» About this task
Return the following from the records below: each line, word for word, starting with the line that contains "Click the collapse sidebar left arrow icon" and going on through the line that contains "At what coordinates should I click to accomplish: Open", with nothing outside that range.

» Entries supplied
*** Block opens ***

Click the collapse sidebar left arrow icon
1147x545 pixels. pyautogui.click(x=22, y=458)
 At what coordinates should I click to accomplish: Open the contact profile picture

*** Block closes ***
*** Block opens ***

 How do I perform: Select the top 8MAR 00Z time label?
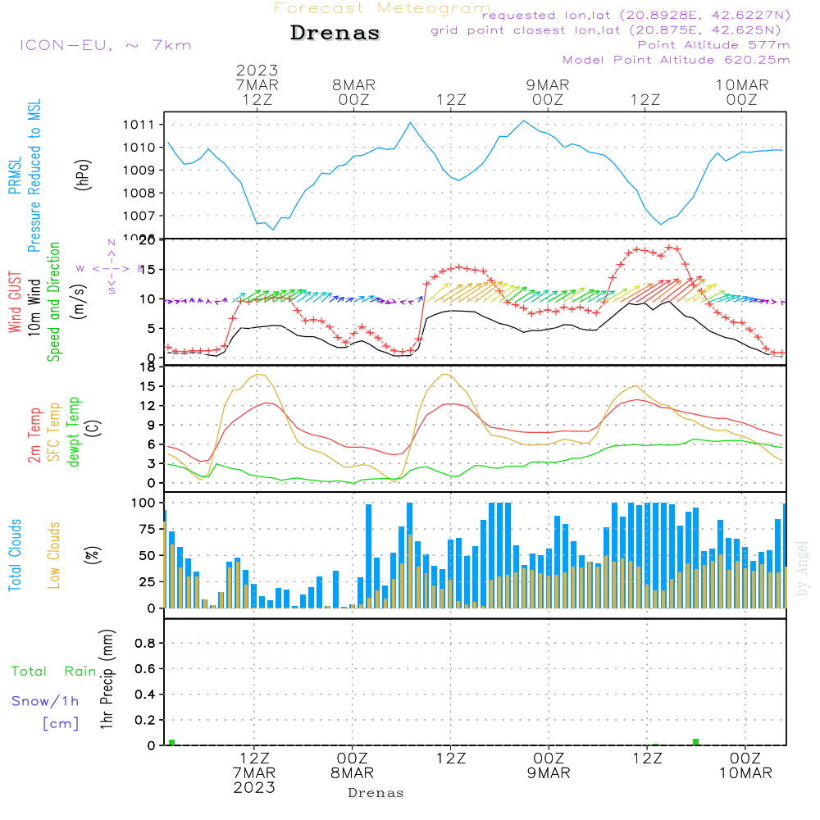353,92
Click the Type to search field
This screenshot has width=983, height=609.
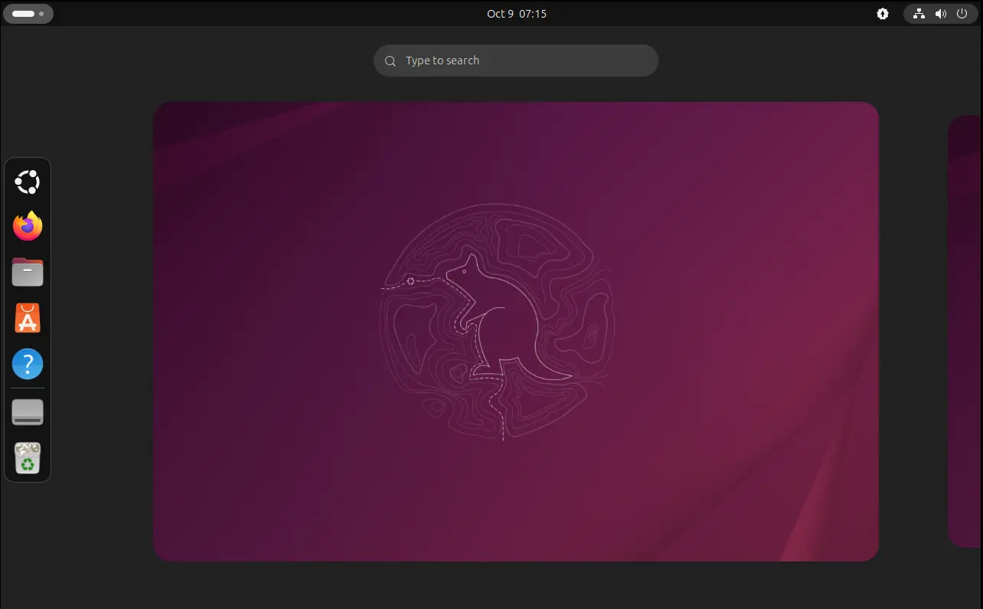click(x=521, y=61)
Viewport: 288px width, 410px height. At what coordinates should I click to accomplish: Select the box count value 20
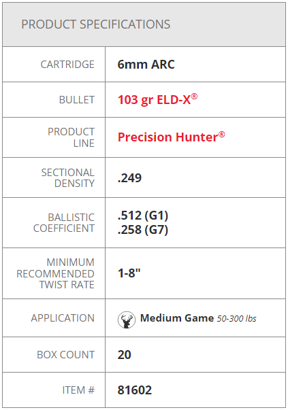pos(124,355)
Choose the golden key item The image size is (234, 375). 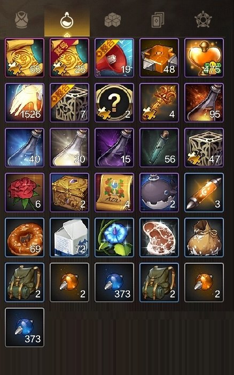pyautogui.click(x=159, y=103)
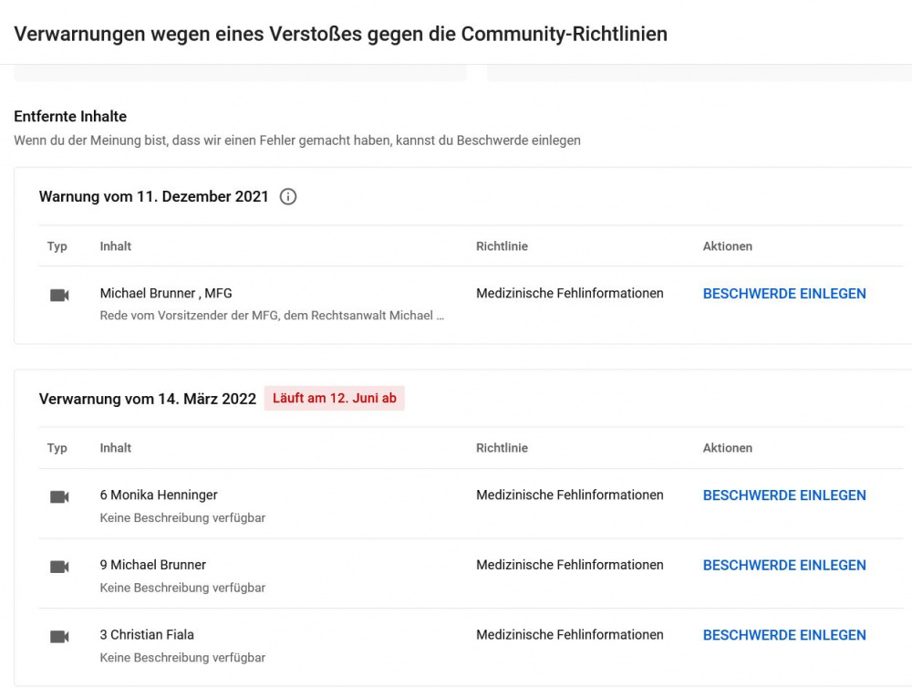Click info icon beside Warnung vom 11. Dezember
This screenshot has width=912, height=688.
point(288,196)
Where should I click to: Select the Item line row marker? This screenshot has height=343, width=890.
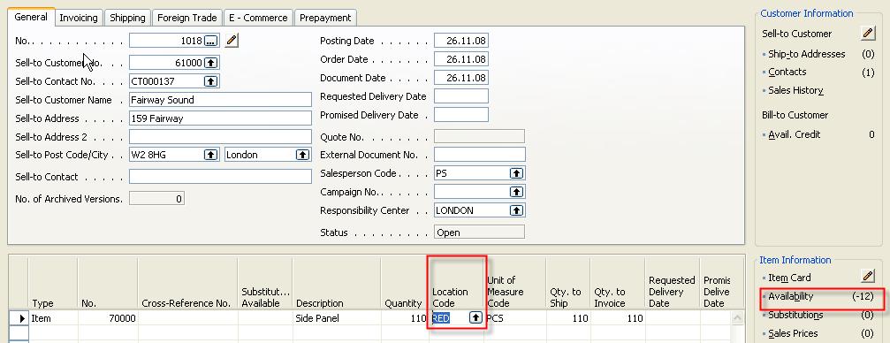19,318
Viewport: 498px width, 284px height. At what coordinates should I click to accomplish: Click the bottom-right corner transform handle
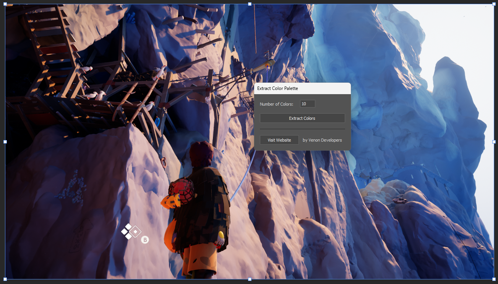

*** Block closes ***
*** Block opens ***

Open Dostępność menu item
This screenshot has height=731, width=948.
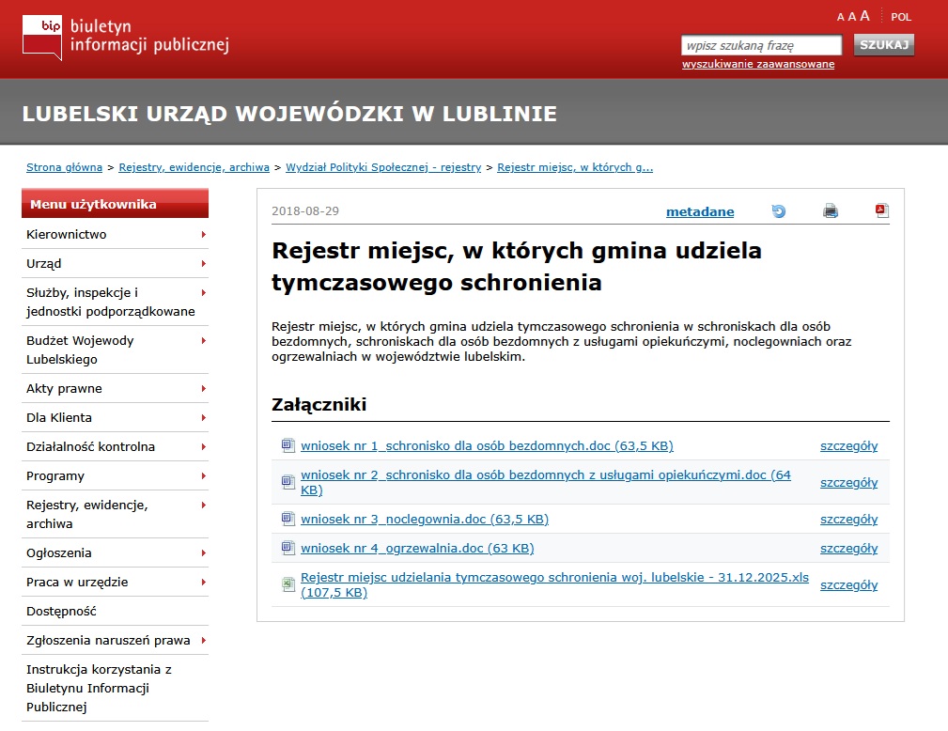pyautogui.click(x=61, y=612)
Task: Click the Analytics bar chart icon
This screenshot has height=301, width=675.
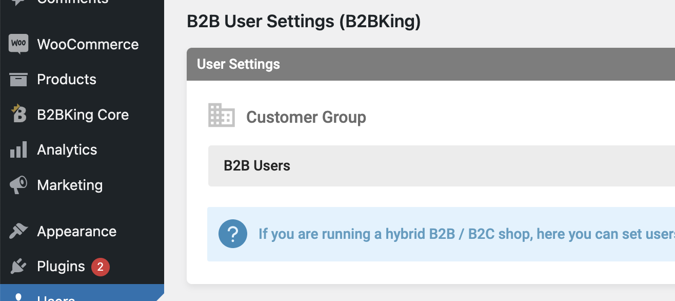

*** Block closes ***

» Exercise response
Click the collapse sidebar left arrow icon
1147x545 pixels. pyautogui.click(x=22, y=458)
 At what coordinates should I click to accomplish: Open the contact profile picture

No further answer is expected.